- What this task involves -
Below is a listing. Output every line of it exactly.

== == ==

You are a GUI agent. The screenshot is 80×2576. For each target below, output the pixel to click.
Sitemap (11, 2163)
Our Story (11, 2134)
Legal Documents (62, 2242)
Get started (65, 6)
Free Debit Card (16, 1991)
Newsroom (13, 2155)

== == ==

- Solved exercise -
You are a GUI agent. The screenshot is 80×2576. For each target below, output the pixel to click.
Sitemap (11, 2163)
Our Story (11, 2134)
Legal Documents (62, 2242)
Get started (65, 6)
Free Debit Card (16, 1991)
Newsroom (13, 2155)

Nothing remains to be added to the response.